ARBEITSAUFTRÄGE:
a – Was ist laut dem Text über Testosteronmangel das Ziel der Therapie?
b – Schreiben Sie aus dem Text über Testosteronmangel den Abschnitt von „Von der Diagnose“ bis „Symptome und Beschwerden.“ wortgetreu ab.
c – Setzen Sie den Text über Testosteronmangel nach seinem letzten Satz fort.

:: VORLIEGENDER TEXT

Von der Diagnose zur Therapie
Nachdem ein Testosteronmangel klinisch und labormedizinisch nachgewiesen wurde und zudem die Ursachen abgeklärt sind, kann an die Therapie gedacht werden. Der behandelnde Arzt wird verschiedene Behandlungsmöglichkeiten erläutern und gemeinsam mit seinem Patienten über die Maßnahmen entscheiden. Testosteron kann dem Körper auf verschiedene Arten zugefügt werden. Dazu gehören Kapseln, Spritzen, Lösungen oder ein Gel zum Auftragen. Ziel der Therapie ist eine Reduktion der durch den Hormonmangel bedingten Symptome und Beschwerden.

::::
:: ANGEZEIGTE EINTRÄGE

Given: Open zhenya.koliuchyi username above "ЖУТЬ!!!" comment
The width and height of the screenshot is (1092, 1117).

::::
:: ANGEZEIGTE EINTRÄGE

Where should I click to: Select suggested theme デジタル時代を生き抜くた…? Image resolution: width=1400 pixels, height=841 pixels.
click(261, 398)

::::
:: ANGEZEIGTE EINTRÄGE

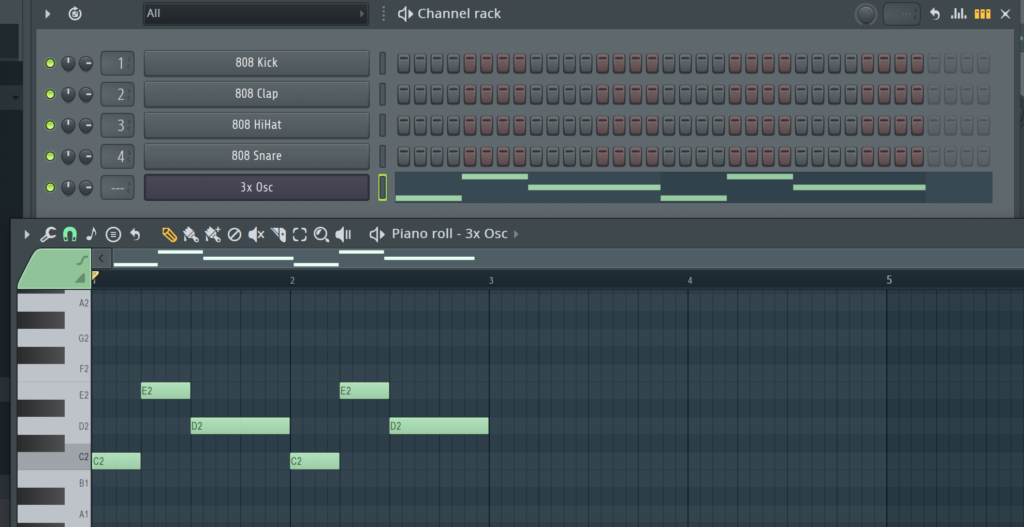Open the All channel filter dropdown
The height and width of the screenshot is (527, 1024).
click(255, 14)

::::

LÖSUNGEN:
a – Eine Reduktion der durch den Hormonmangel bedingten Symptome und Beschwerden.

b –
Von der Diagnose zur Therapie
Nachdem ein Testosteronmangel klinisch und labormedizinisch nachgewiesen wurde und zudem die Ursachen abgeklärt sind, kann an die Therapie gedacht werden. Der behandelnde Arzt wird verschiedene Behandlungsmöglichkeiten erläutern und gemeinsam mit seinem Patienten über die Maßnahmen entscheiden. Testosteron kann dem Körper auf verschiedene Arten zugefügt werden. Dazu gehören Kapseln, Spritzen, Lösungen oder ein Gel zum Auftragen. Ziel der Therapie ist eine Reduktion der durch den Hormonmangel bedingten Symptome und Beschwerden.

c –
Medikamente erhöhen den Testosteronspiegel im Blut auf den unteren bis mittleren Normalbereich. Dabei sind regelmäßige Kontrollen wichtig, um die Behandlung individuell anzupassen. Die Beschwerden bessern sich nicht umgehend, sondern über Wochen oder Monate. Meist sind die ersten Verbesserungen nach etwa drei Wochen feststellbar, jedoch ist bei der Therapie Geduld gefragt. Eine Testosteronbehandlung ist allerdings nicht immer möglich. Gegenanzeigen gibt es beispielsweise bei bestimmten Vorerkrankungen wie Krebs oder dem Verdacht auf Krebs der Prostata oder der männlichen Brustdrüse, da männliche Geschlechtshormone dessen Wachstum anregen. Ebenso kann eine Überempfindlichkeit gegenüber Testosteron oder einem der sonstigen Bestandteile eines zur Behandlung vorgeschlagenen Medikaments eine solche Therapie ausschließen. Generell hat jede Therapie Vorund Nachteile. Deshalb ist eine gründliche Aufklärung durch den Arzt wichtig.
Testosteron und seine Aufgaben im Körper
- KNOCHENSTOFFWECHSEL: Testosteron fördert bei Heranwachsenden das Knochenwachstum und den Schluss der Wachstumsfuge zum Ende der Pubertät.
- MUSKULATUR: In bestimmten Körperregionen führt Testosteron als entscheidendes Hormon zu einer Zunahme der Muskelmasse.
- KEHLKOPF UND STIMME: In der Pubertät wächst unter Einfluss von Testosteron der Kehlkopf und die Stimme wird tiefer (Stimmbruch).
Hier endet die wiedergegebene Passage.